Diphucephala hirtipes

Scientific classification
- Kingdom: Animalia
- Phylum: Arthropoda
- Clade: Pancrustacea
- Class: Insecta
- Order: Coleoptera
- Suborder: Polyphaga
- Infraorder: Scarabaeiformia
- Family: Scarabaeidae
- Genus: Diphucephala
- Species: D. hirtipes
- Binomial name: Diphucephala hirtipes Lea, 1916

= Diphucephala hirtipes =

- Genus: Diphucephala
- Species: hirtipes
- Authority: Lea, 1916

Species of beetle

Diphucephala hirtipes is a species of beetle of the family Scarabaeidae. It is found in Australia (Queensland).

== Description ==
Adults reach a length of about 9 mm. They are bright metallic-green, with the densely clothed parts more or less coppery.
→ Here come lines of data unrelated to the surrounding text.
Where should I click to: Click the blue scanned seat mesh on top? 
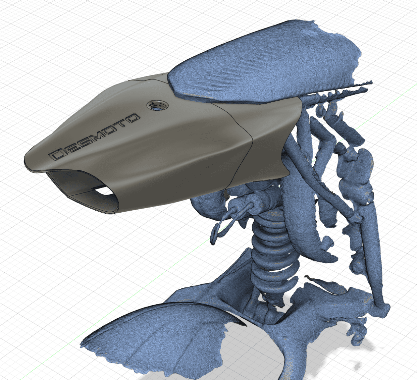(x=265, y=64)
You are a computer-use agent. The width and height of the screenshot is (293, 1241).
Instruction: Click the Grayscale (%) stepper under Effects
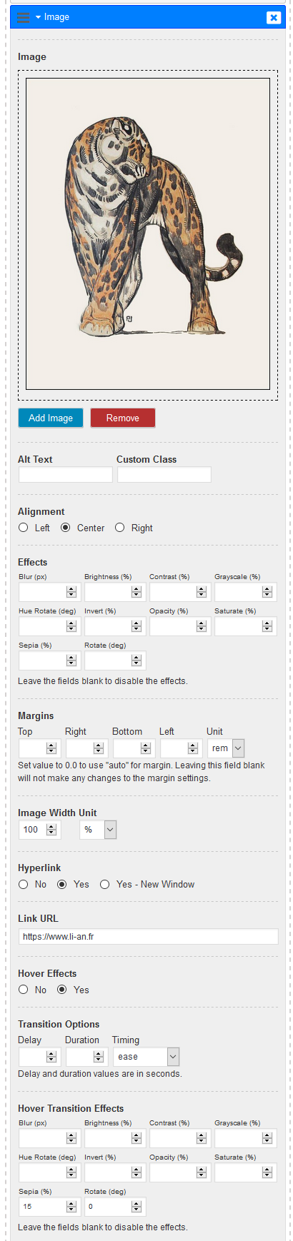click(x=267, y=592)
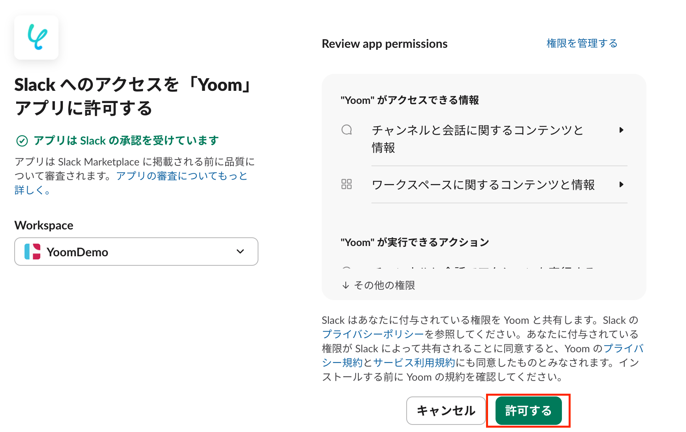Open Yoom's プライバシー規約 link
This screenshot has height=432, width=686.
623,349
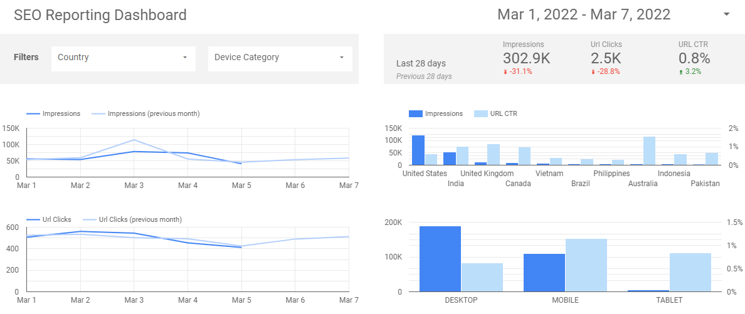The width and height of the screenshot is (745, 314).
Task: Click the Mar 1, 2022 - Mar 7, 2022 date range
Action: (583, 14)
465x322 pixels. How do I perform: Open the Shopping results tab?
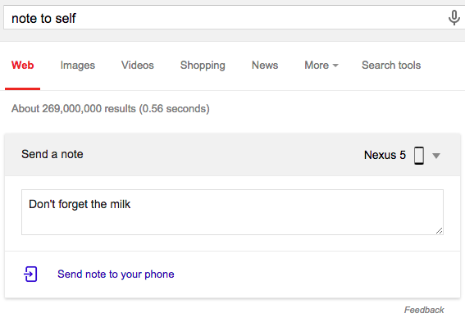pos(203,66)
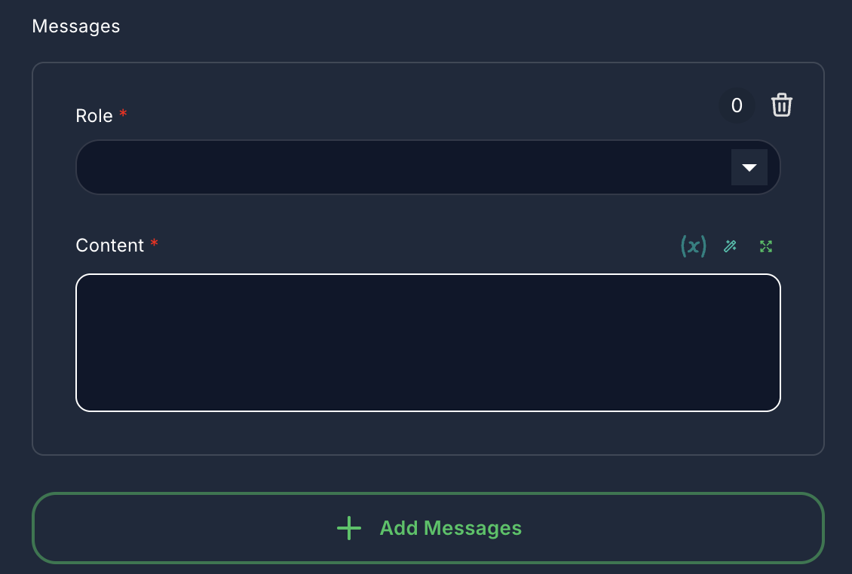
Task: Add a new message entry
Action: click(x=428, y=528)
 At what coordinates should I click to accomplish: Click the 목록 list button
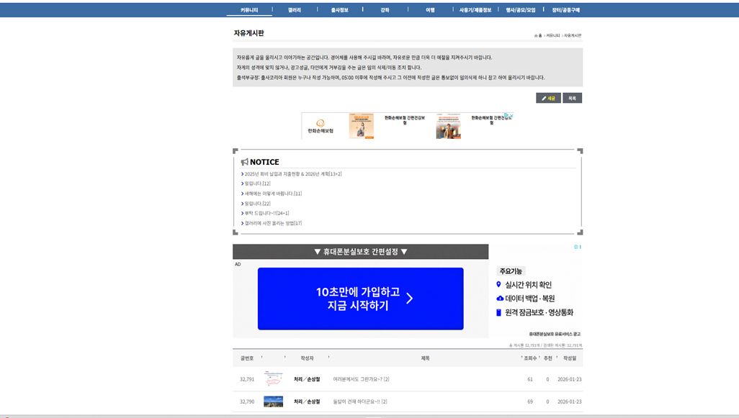pos(572,99)
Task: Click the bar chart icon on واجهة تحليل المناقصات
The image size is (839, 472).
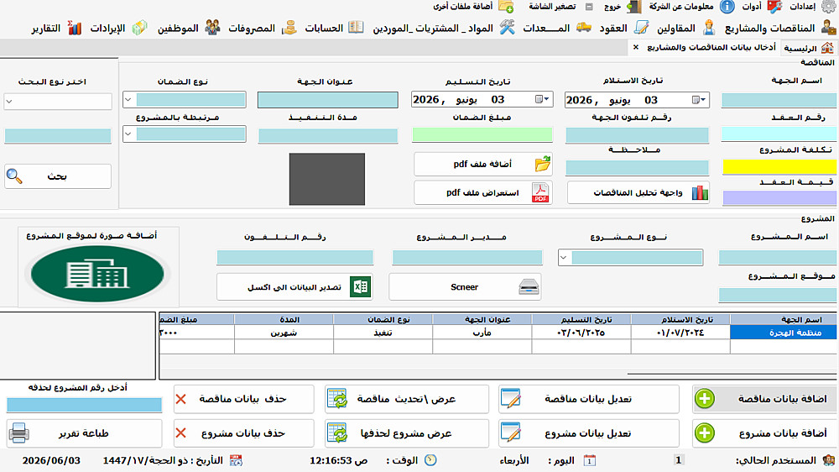Action: tap(700, 193)
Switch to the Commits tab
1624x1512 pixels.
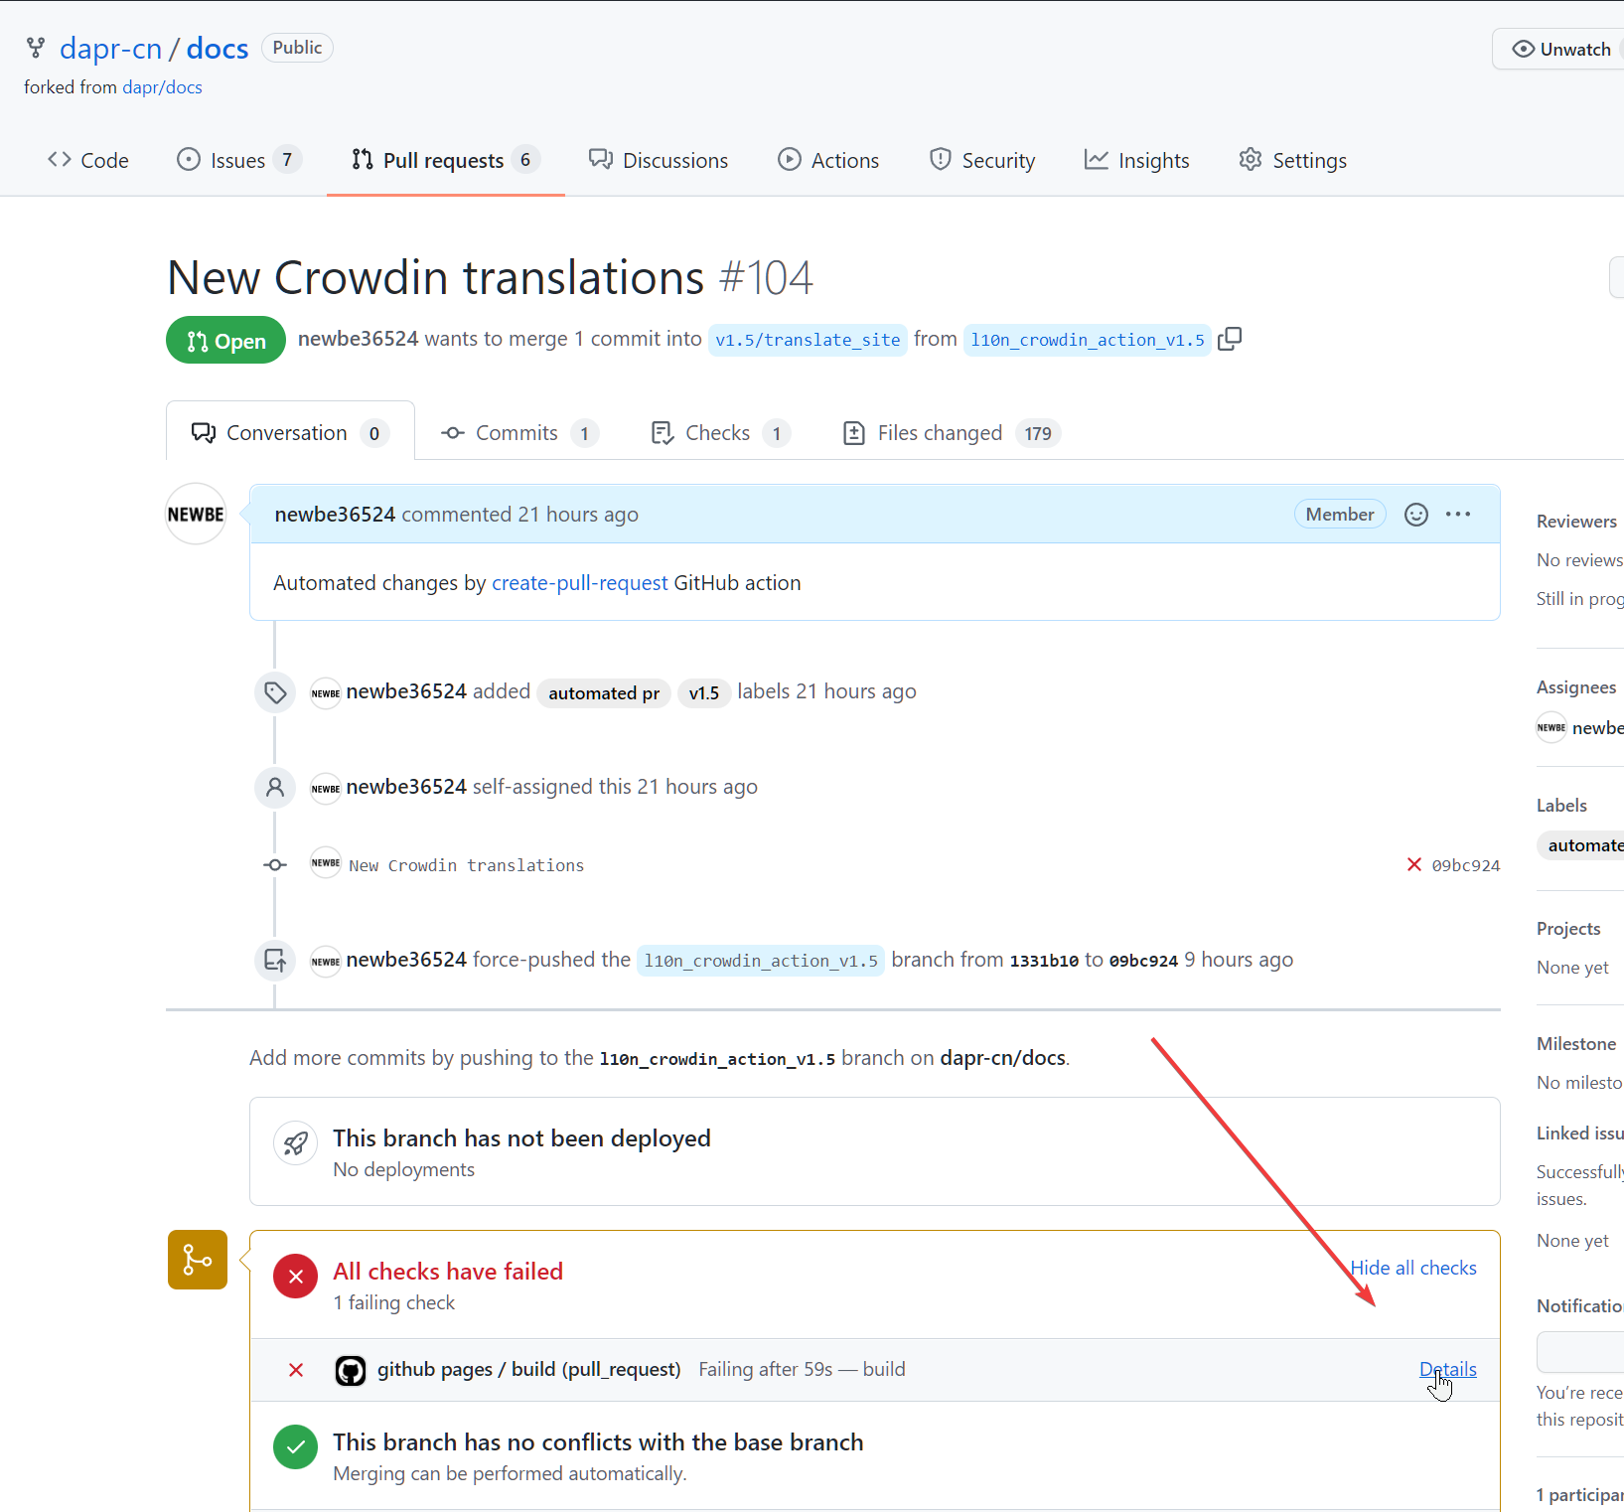[x=516, y=432]
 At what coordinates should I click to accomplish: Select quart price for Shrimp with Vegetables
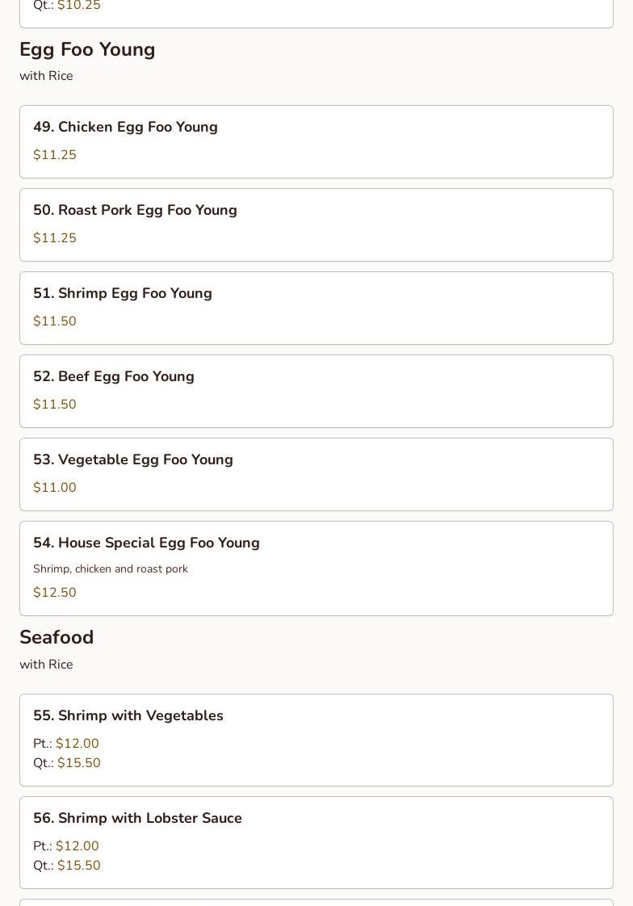click(78, 763)
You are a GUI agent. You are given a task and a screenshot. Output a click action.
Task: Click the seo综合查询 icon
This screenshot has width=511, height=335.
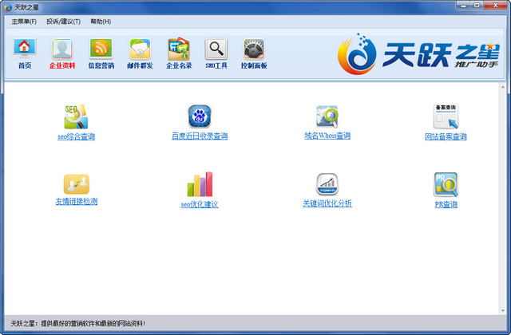(76, 116)
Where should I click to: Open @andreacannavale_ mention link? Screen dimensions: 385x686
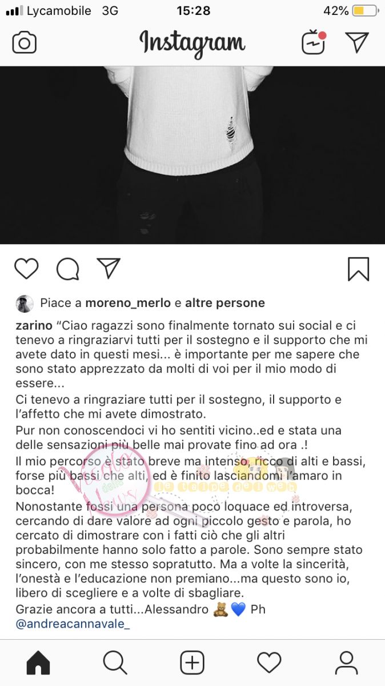click(73, 624)
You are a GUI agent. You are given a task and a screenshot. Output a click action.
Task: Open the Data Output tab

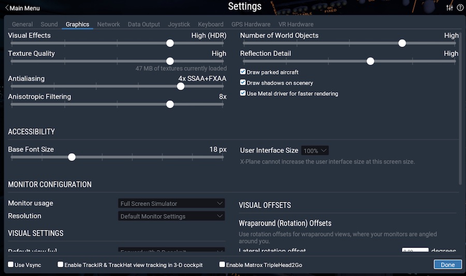coord(144,24)
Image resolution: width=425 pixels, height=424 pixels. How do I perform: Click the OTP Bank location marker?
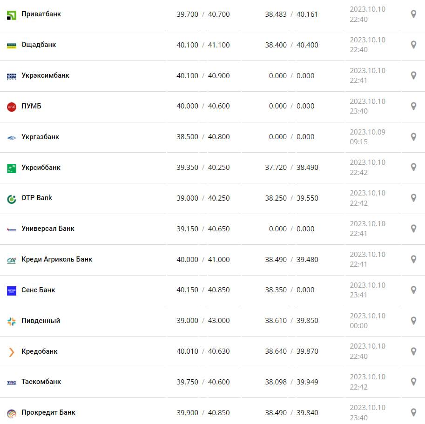[413, 198]
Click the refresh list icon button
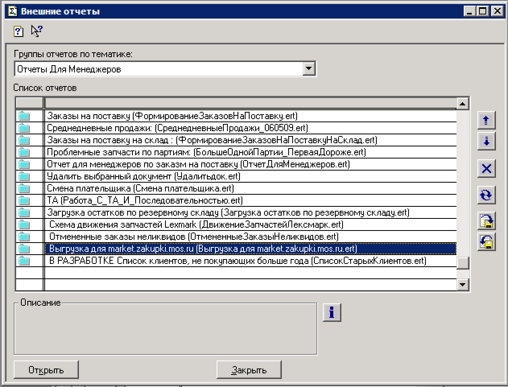 (x=486, y=195)
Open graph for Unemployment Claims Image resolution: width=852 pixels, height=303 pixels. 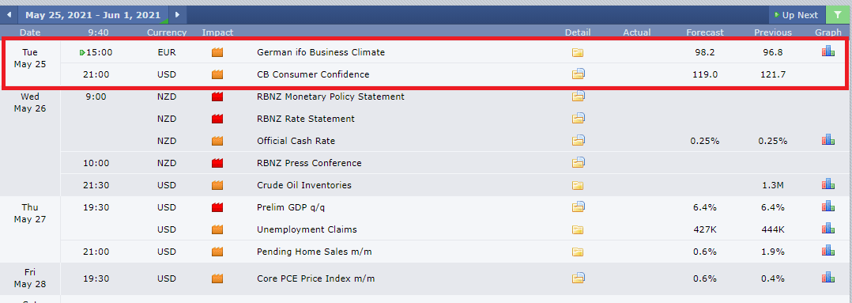[827, 229]
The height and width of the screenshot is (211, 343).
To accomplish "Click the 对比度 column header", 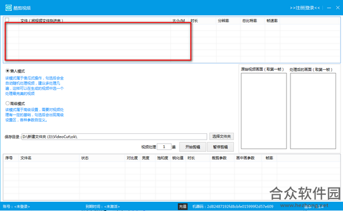I will point(132,158).
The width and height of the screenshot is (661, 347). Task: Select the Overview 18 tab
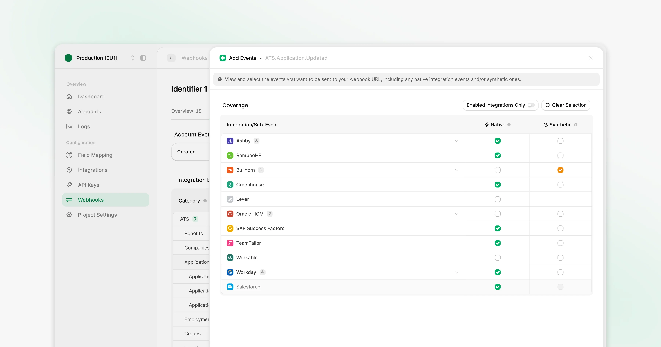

The club of the antennae, hind tibiae (except at the base), hind tarsi, and parts of the others, are black or blackish. The rest of the legs and of the antennae are reddish. The head and pronotum (except for a large medio-basal sub-quadrate space) and hind coxae have dense depressed scales, which are more or less stramineous in colour. The abdomen has paler scales, but along the middle with long stramineous hairs, becoming almost tufted at the tip. The pygidium is densely squamose. The legs have stramineous hairs, becoming much longer, blackish, and very conspicuous on the hind tibiae and tarsi.